Rebellion auf den Bauernhöfen
Nicht allein Biohof-Betreiber, auch konventionelle Landwirte kamen rasch zu dem Schluss, dass die Impfstoffe ihre Tiere sterbenskrank machen. Zu deutlich erschien ihnen in vielen Fällen der zeitliche Zusammenhang. Seit sich herumsprach, dass die verwendeten Präparate noch gar nicht auf dem Markt zugelassen waren, tobte eine wahre Rebellion durch die ohnehin von Milchpreis und Gentechnik bedrohten Bauernhöfe. Denn die toten Tiere werden ihnen nicht ersetzt.
Viele Bauern verweigerten die Auffrischungsimpfung, die von Anfang März bis zum 19. Juni stattfinden soll, auch wenn seit wenigen Wochen ein Impfstoff zugelassen ist. Andere fingen erst gar nicht damit an. Dass Veterinärämter und Tierärzte beschwichtigten, die Impfung könne nicht verantwortlich sein für das Sterben in den Ställen, beruhigte niemanden. Letztlich haben die Bauern sogar Angst, die Präparate könnten Milch und Fleisch verseuchen und am Ende für den Menschen zur Gefahr werden.
Die Behörden sandten stapelweise Bußgeldbescheide auf die Höfe. Bauern zahlten nicht, die Gelder summierten sich in manchen Fällen auf mehrere tausend Euro. Konten wurden von Amts wegen gesperrt oder gepfändet, und Bayerns Ämter griffen sogar zum Äußersten: zur Erzwingungshaft. Die Mehrheit der bayerischen Landräte hatte sich darauf geeinigt, in Sachen Zwangsimpfung nun radikal durchzugreifen. Zwar seien sie nicht an der Verordnung schuld, hieß es, die komme schließlich aus Berlin. Aber Vorschrift sei Vorschrift. Der Vollzug müsse erfolgen.
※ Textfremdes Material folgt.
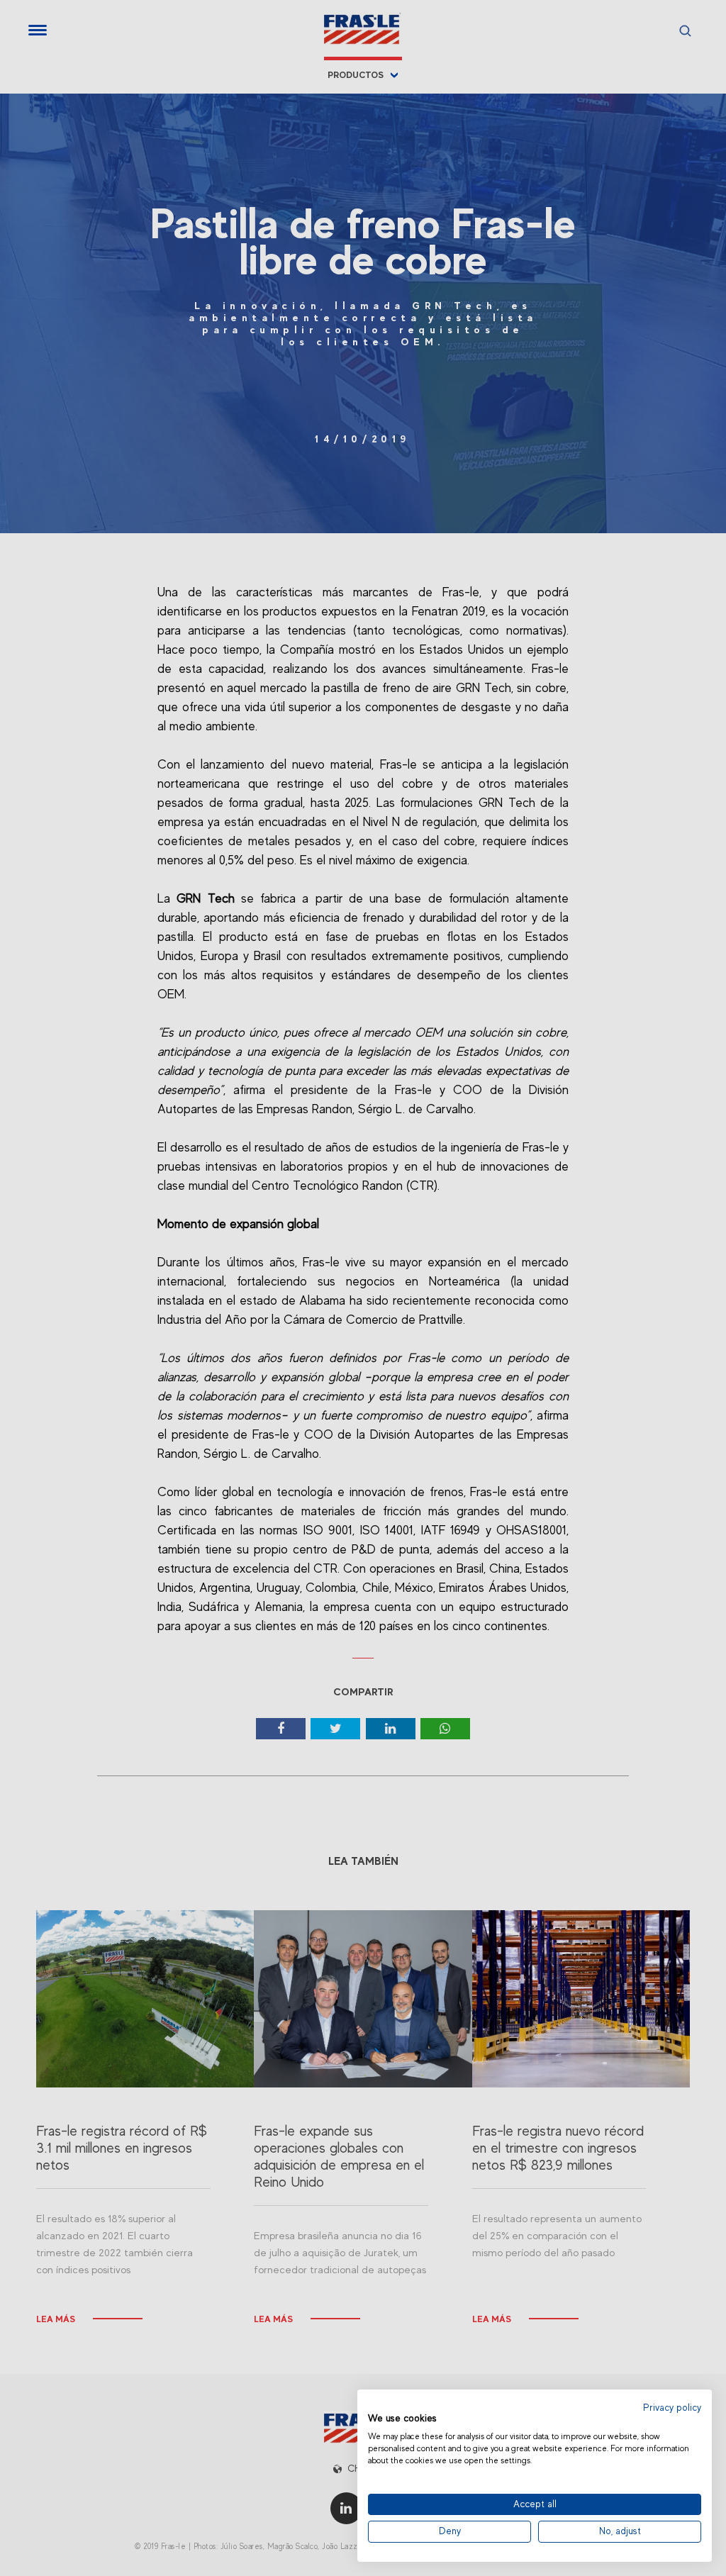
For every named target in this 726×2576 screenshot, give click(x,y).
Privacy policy (672, 2407)
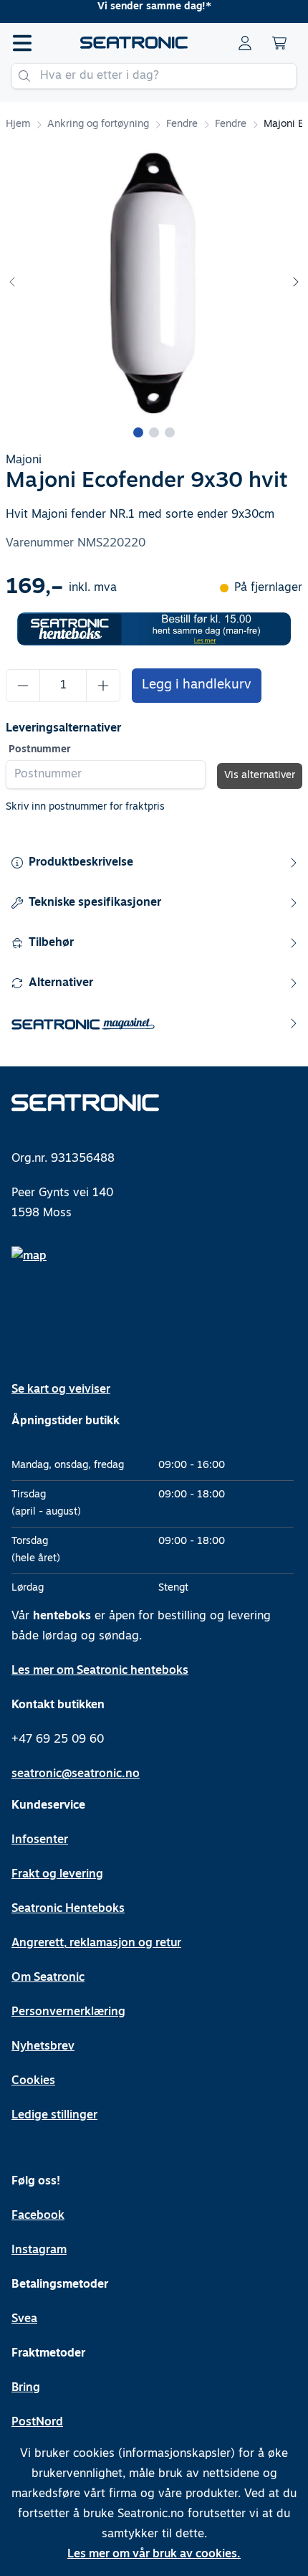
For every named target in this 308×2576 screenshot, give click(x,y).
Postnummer (40, 749)
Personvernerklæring (68, 2012)
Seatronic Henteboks (68, 1909)
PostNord (37, 2422)
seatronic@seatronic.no (75, 1774)
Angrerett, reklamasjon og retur (96, 1943)
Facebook (37, 2216)
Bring (25, 2388)
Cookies (33, 2081)
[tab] (138, 432)
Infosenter (39, 1840)
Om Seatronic (48, 1978)
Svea (24, 2319)
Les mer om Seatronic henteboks (99, 1671)
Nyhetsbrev (42, 2046)
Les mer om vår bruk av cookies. (154, 2554)
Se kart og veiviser (60, 1390)
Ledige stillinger (54, 2115)
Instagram (39, 2250)
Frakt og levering (57, 1874)
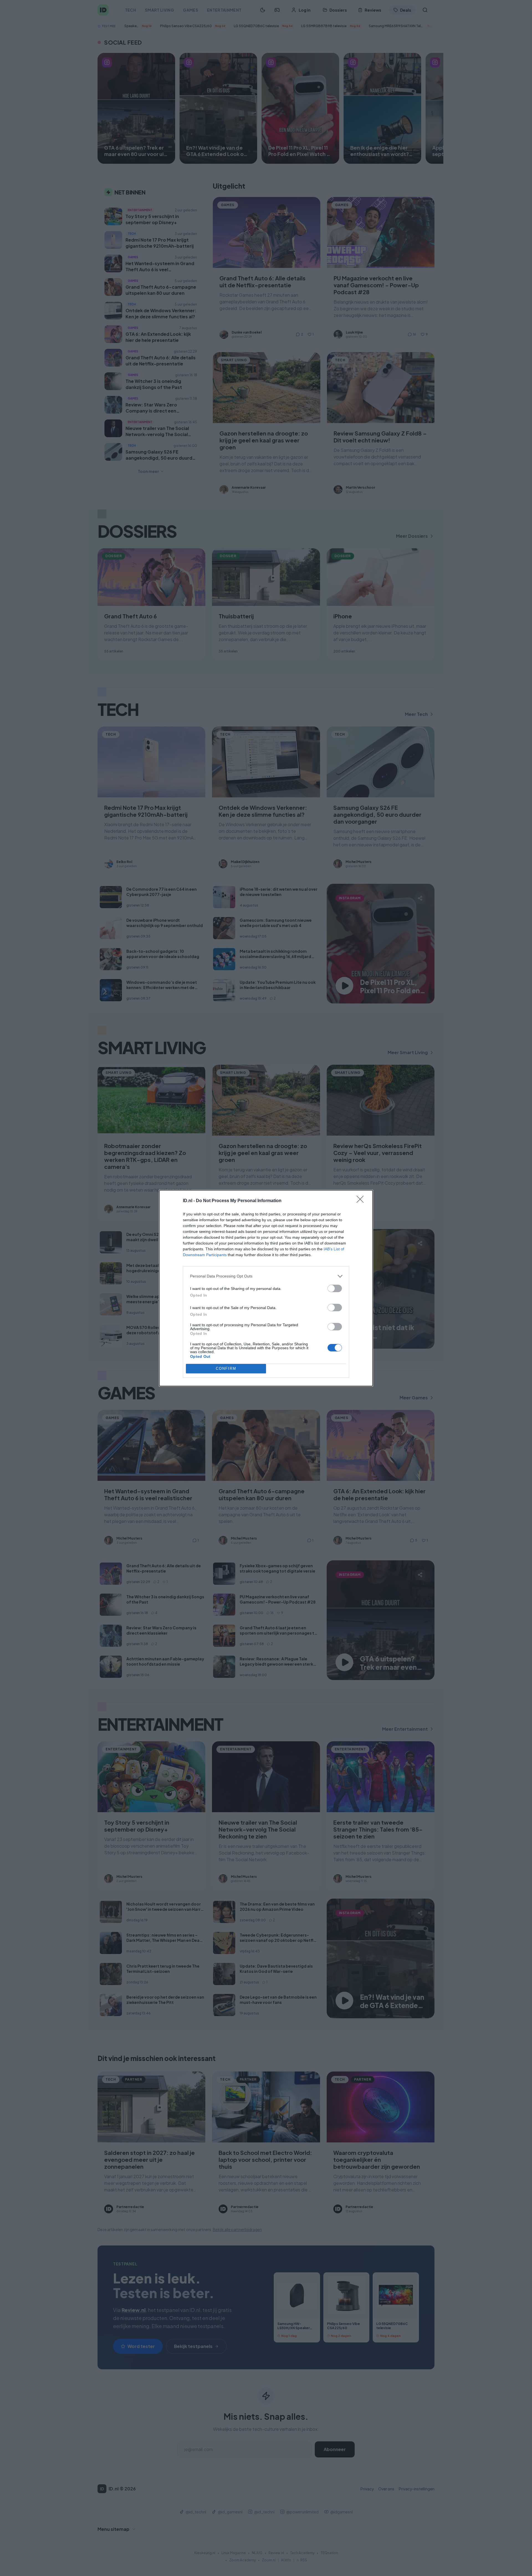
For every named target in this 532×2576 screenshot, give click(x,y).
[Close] (362, 1201)
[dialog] (266, 1288)
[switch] (335, 1288)
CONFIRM (226, 1368)
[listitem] (266, 1276)
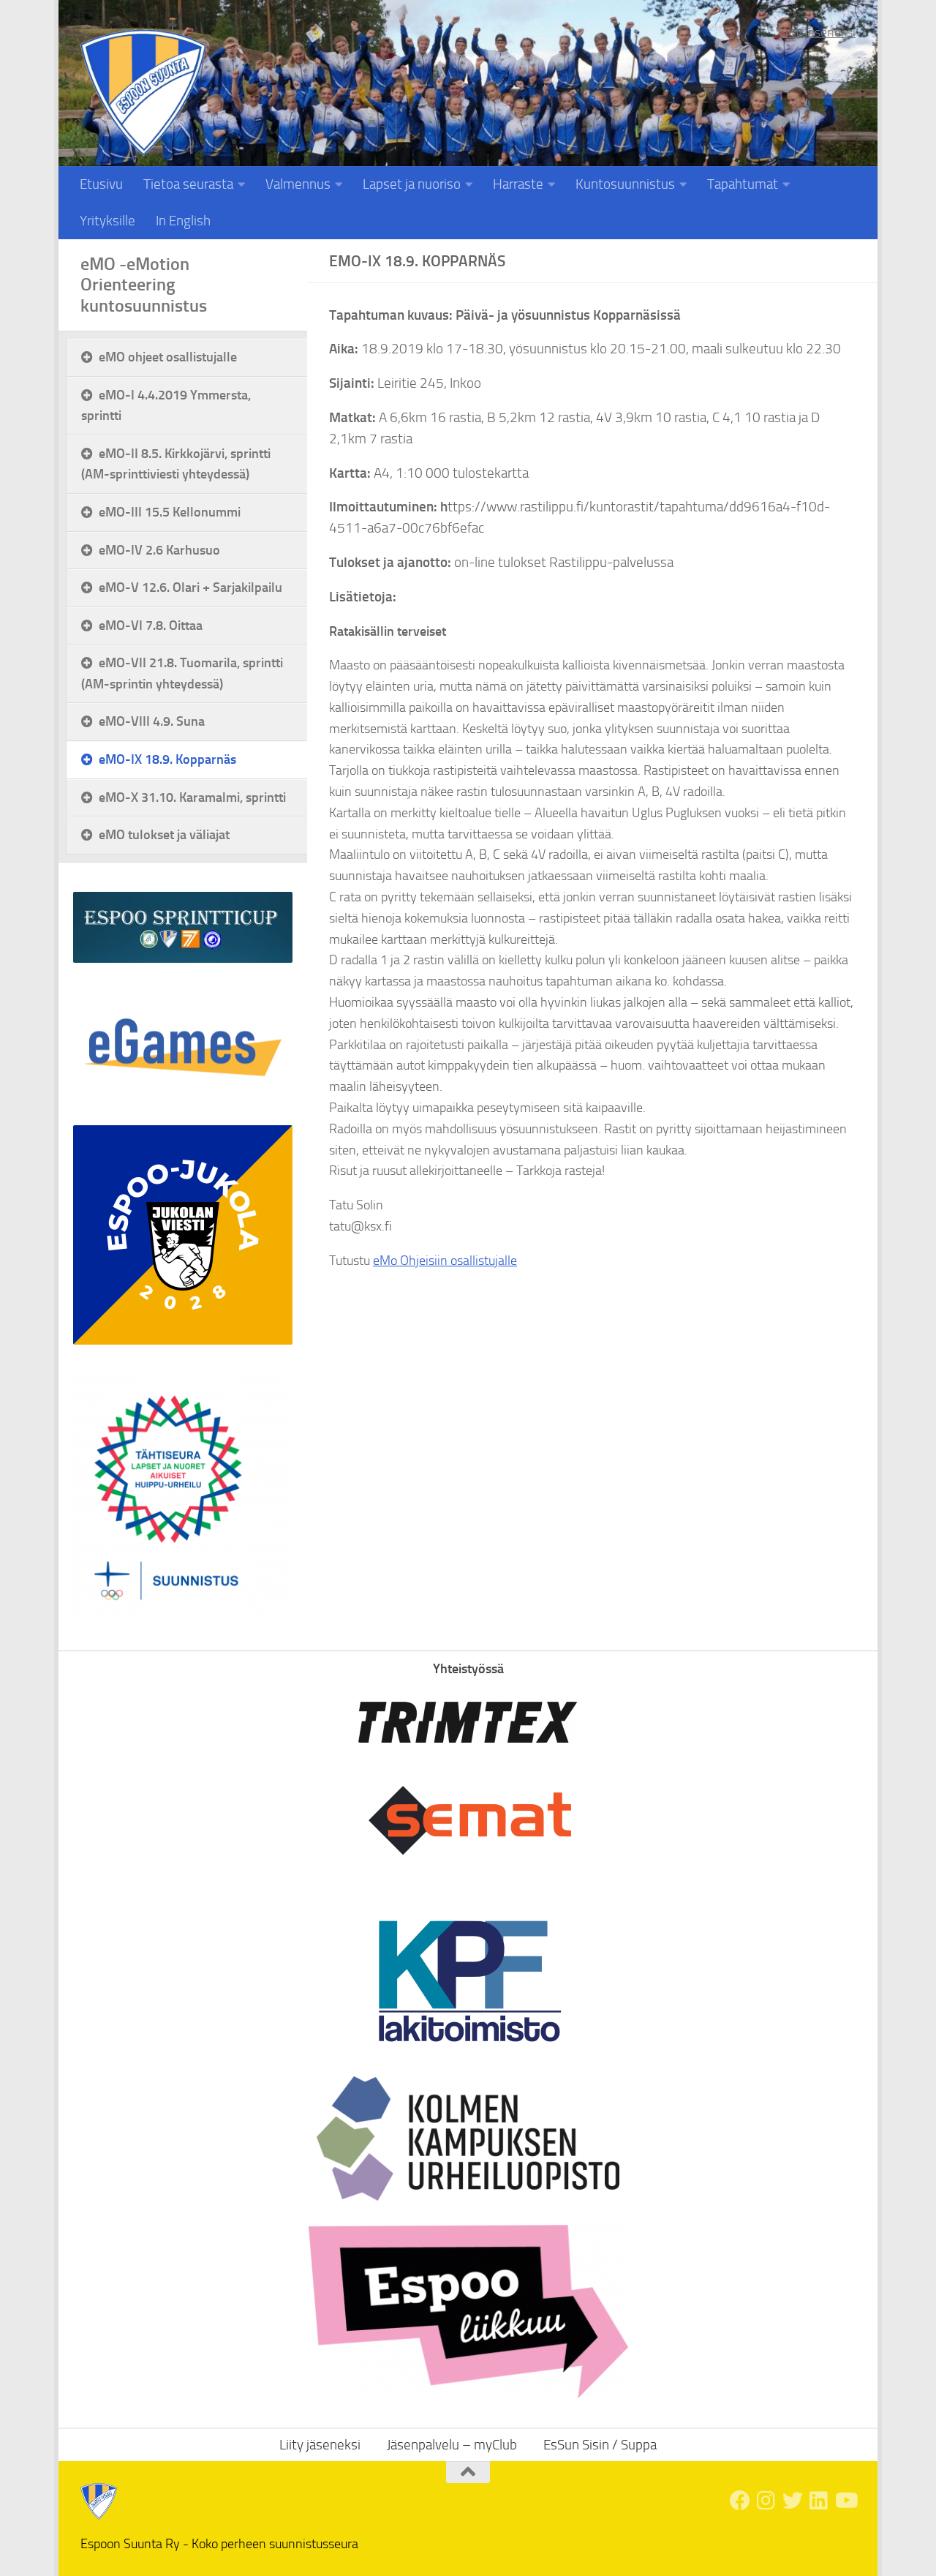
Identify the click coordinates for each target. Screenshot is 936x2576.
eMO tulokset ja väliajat (164, 834)
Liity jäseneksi (817, 32)
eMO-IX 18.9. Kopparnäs (167, 759)
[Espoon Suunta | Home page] (143, 92)
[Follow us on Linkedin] (819, 2500)
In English (183, 220)
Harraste (518, 184)
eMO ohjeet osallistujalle (168, 356)
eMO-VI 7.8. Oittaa (151, 625)
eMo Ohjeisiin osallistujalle (445, 1261)
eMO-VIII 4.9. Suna (152, 721)
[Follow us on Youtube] (845, 2500)
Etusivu (101, 184)
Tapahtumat (742, 184)
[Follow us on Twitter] (792, 2500)
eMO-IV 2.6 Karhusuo (159, 549)
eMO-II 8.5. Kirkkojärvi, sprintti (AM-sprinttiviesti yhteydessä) (176, 464)
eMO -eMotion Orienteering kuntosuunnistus (143, 285)
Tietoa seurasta (188, 184)
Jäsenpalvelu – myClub (452, 2444)
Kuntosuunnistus (625, 184)
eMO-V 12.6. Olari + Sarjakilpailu (190, 587)
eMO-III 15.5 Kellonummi (170, 511)
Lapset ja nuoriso (412, 184)
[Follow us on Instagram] (766, 2500)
Bauern wollen Reinl unterstützen
Werner Reinl soll nun der erste sein, der für seine Tiere hinter Gitter geht. Dutzenden seiner Kollegen wurde das Gleiche angedroht. 528 Euro Bußgeld schuldet Reinl dem Staat. Er will nicht zahlen und nicht impfen. Die Bauern aus der Oberpfalz hat Reinl auf seiner Seite. Wenn die Polizei auf seinem Hof anrückt, wollen sie alle bereitstehen und ein medienwirksames Spektakel veranstalten. Solche Bilder kann die CSU kurz vor der Bundestagswahl kaum gebrauchen. Einer wie Reinl könnte zum Helden der gesamten zornigen Bauernschaft aufsteigen.
Bayerns Umweltminister Markus Söder schiebt die Verantwortung vorsorglich ab. "Der Vollzug obliegt den Kreisverwaltungsbehörden", ließ Söder ausrichten. Er denke jedoch, dass das abgestimmte Vorgehen der Landräte der richtige Weg sei.
Der SPD-Landtagsabgeordnete Horst Arnold will sich nun für die Bauern in der Oberpfalz einsetzen. Er riet zu einer Petition und einem Gandengesuch im Fall Reinl. Den Behörden warf Arnold "eine deutliche Absetzbewegung von der Realität" vor.